I work in a solitary community hospital in a relatively rural area of South Carolina and for us, the Covid 19 pandemic is a bit different than what people in places like New York are dealing with. It’s still stressful, just in a much different way. My family is either involved in healthcare or education, both of which are hugely impacted at this time.

With the school system shut down, our teachers are working to try to provide educational materials for the children stuck at home. Many of these children do not have families who are actively engaged in their education and food security is a major issue. My daughter got in trouble for adding healthy snacks to many of her students back packs to take home prior to this because her principal told her that she could not do it for every student so she was not allowed to do so for the ones she knew in particular were not eating except at school. Many of the children in Title One schools have limited or no access to the internet and the teachers worry on a daily basis about what is going on with their students, in many cases knowing that the parents are not following up on the work they are sending home to the students.

Most of the schools are still providing meals for pretty much anyone who shows up and says they have children. Thousands of meals are being sent home to cover breakfast and lunch. School busses are being used to set up delivery sites or in some cases, provide home delivery for many of the rural areas. Teachers across the country are finding ways to connect with their students either remotely through technology or through appropriately socially-distanced in person visits. You see examples on the news every day of teacher parades by their students’ neighborhoods, teaching from the porch through the glass door, or many other examples of trying to keep connections to their students. At least the school system has continued to pay their salaries even though they are not at school in the normal sense.

Currently, our hospital has two confirmed COVID-19 cases admitted and a few others waiting on testing, but suspected. Certainly not overwhelming the system yet but the peak in South Carolina is not expected for a few more weeks. Our current issue has nothing to do with being overwhelmed but rather the lack of volume. Current hospital census is 50% of normal with no elective surgery and an Emergency Room seeing 40% of the normal volume. Our system owns a large number of the physician practices and those are off by 30-60% depending on the type of practice. Overall, the revenue is currently down by 40% and has not bottomed yet. Outpatient revenue is down even more which has a higher profit margin so the bottom line is that there is no bottom line.

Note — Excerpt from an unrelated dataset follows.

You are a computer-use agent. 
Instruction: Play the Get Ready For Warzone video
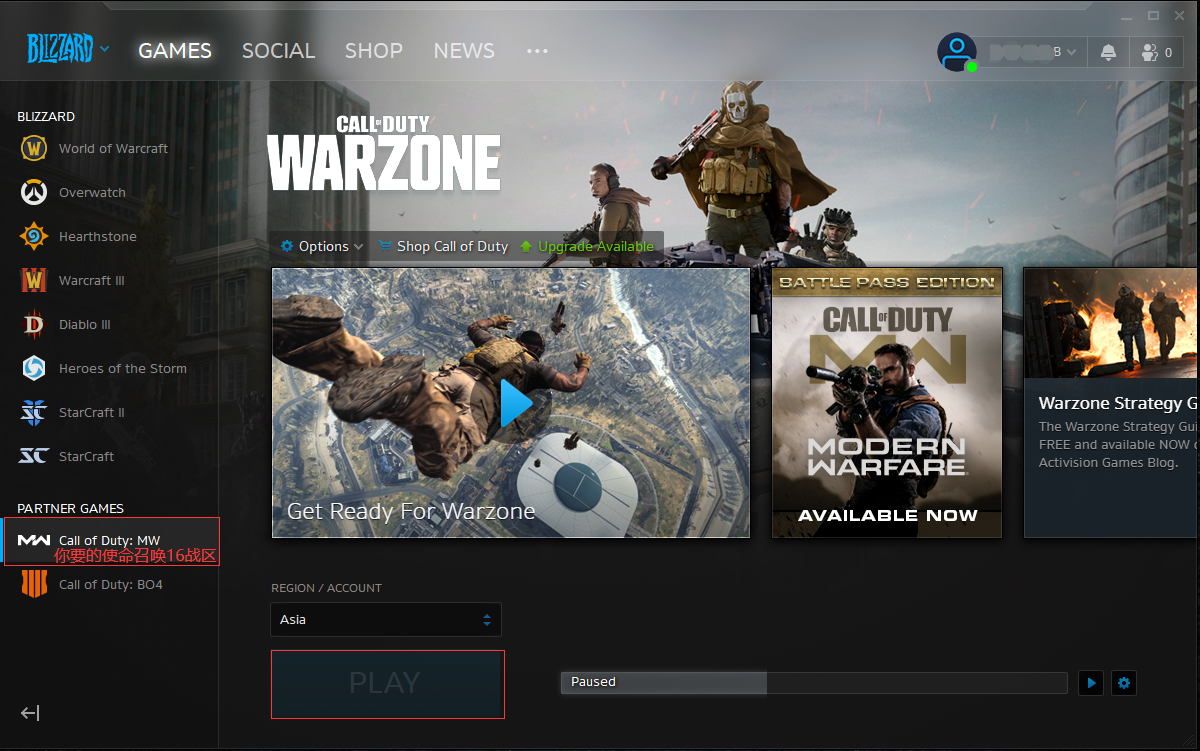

Starting next week, we will be furloughing a significant number of employees. We currently have two nursing units (64 beds) closed due to lack of volume and the remaining floors are not close to capacity. The daily news conferences from the State have people talking about how hospitals are not furloughing front line people in direct patient care roles. This may be a true statement, but they are certainly being down-staffed from one to three shifts per week. The stress of knowing that they do not have a secure income weighs heavily on the staff, adding to the concerns that they know they will be exposed and have a significant risk of carrying the infection home. Even our administrative team is taking time off without pay. With the expectation that this will likely extend into at least mid-May, our employees are very concerned about how they will pay their bills with a significant reduction in income. Many have depleted their paid time off. And, even though the hospital has agreed to advance up to 80 hours against future time, it would mean months before they actually worked off the time and they have to hope that they don’t actually get sick if, or when, we see a surge.

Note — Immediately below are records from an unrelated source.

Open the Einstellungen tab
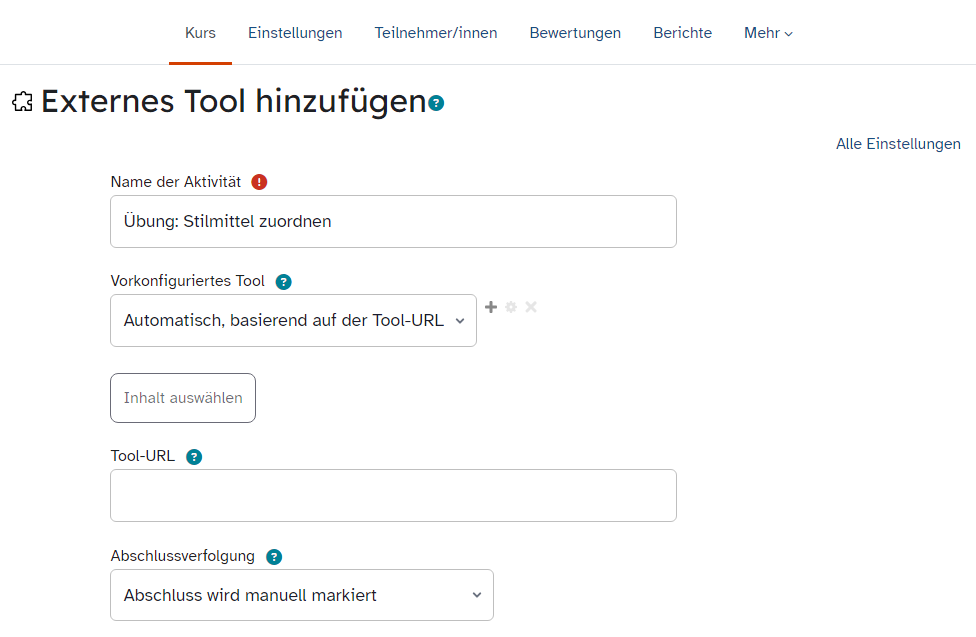Screen dimensions: 976x637 pos(295,33)
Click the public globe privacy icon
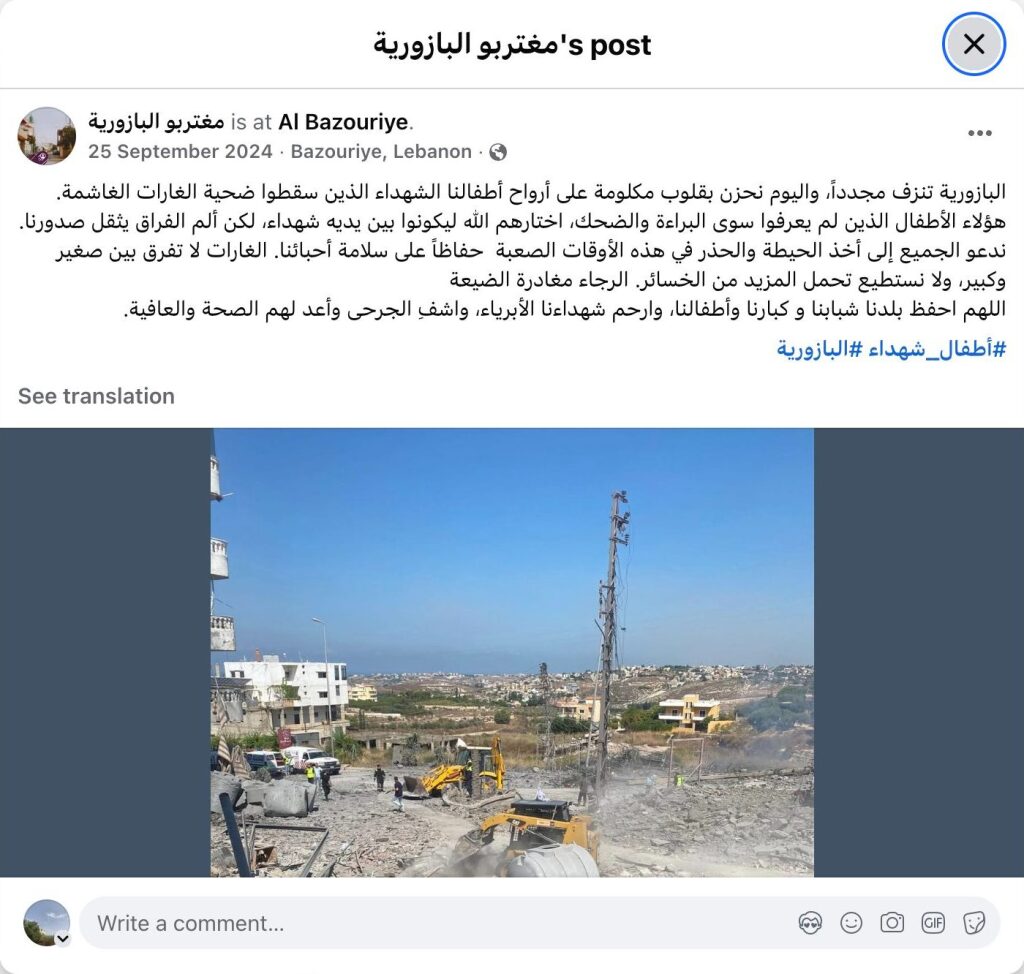The width and height of the screenshot is (1024, 974). pos(498,152)
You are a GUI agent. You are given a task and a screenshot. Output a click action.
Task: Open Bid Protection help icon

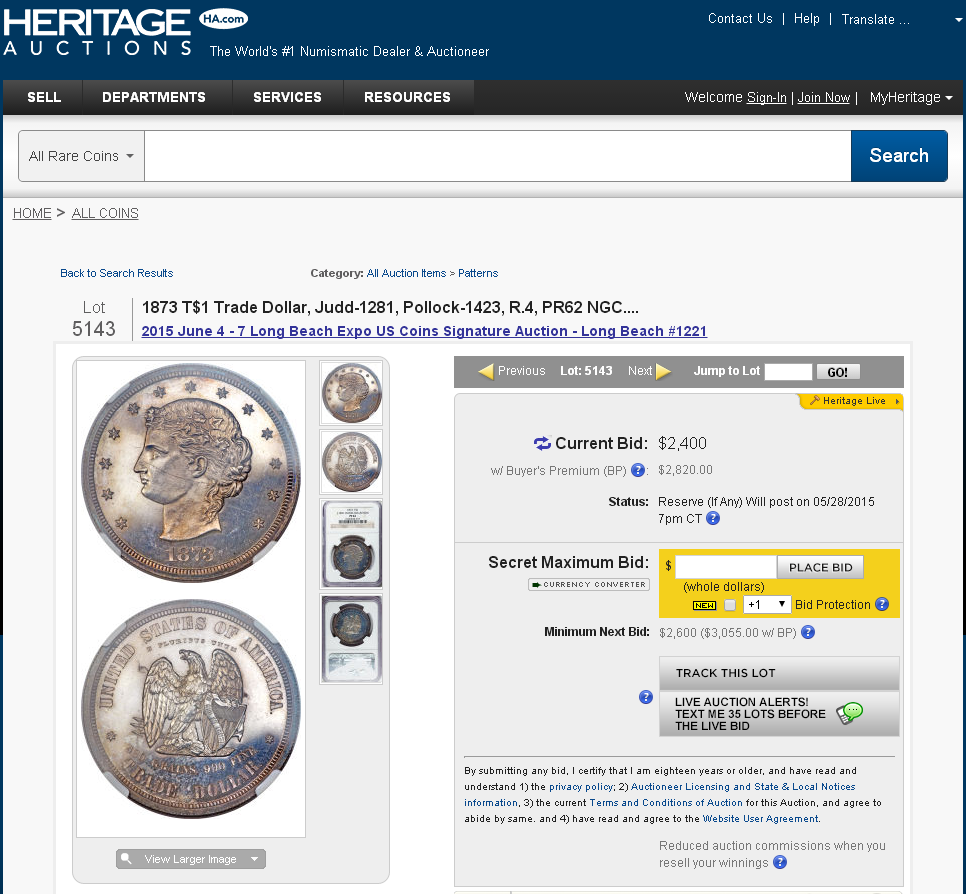(x=882, y=604)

On a personal note, I am writing this from my home office having been exiled to work from home for two weeks now. I miss the daily interactions with the Case Management staff and even the opportunity to interact with the medical staff to discuss issues over lunch or at least to allow them to vent about what discharge planning problem we had or why the patient with no payer could not go to an inpatient rehab facility. I left clinical practice just over six years ago after doing every other night call for over thirty years as an OB/GYN to take on my current role as Medical Director of Case Management and Physician Advisor and never looked back. I have found my place in life as this has really been my dream job. I actually enjoy dealing with the payers and regulatory issues. The downside of becoming intricately involved with hospital revenue cycle is that I logically understand the necessity of adapting to the significant decline in revenue. But, at the same time, I understand the impact we have on the lives of those employees affected by the furloughs and down-staffing.

We will get through this and hopefully, months from now, will have appropriate therapeutics or vaccines to prevent a recurrence of the steps we are currently taking to slow the progress of this pandemic. Stay strong and hopefully avoid the infection. Also, remember that we expect a lot of the women and men that serve on the front lines in our facilities, often without recognition and currently perhaps without a dependable source of income. You can’t hug them but you can tell them they are appreciated. One last thought for all you physicians out there, the best comment I have heard lately was one person from one of the hard-hit areas saying what they really needed was nurses, not doctors, because nurses where the ones actually caring for the patients and all the doctors did was write orders. Maybe that is why we have nurses week and doctors day.

R. Phillip Baker, MD
Medical Director Case Management and Physician Advisor
Self Regional Healthcare
Greenwood, South Carolina

The Role of the Physician Advisor Beyond Status

Posted: 8/24/2019

One question posed at the 2019 National Physician Advisor Conference was: “What will Physician Advisors do if the concept of Inpatient vs. Observation goes away?” R. Philip Baker, MD, Medical Director of Case Management at Self Regional Healthcare responds with his thoughts.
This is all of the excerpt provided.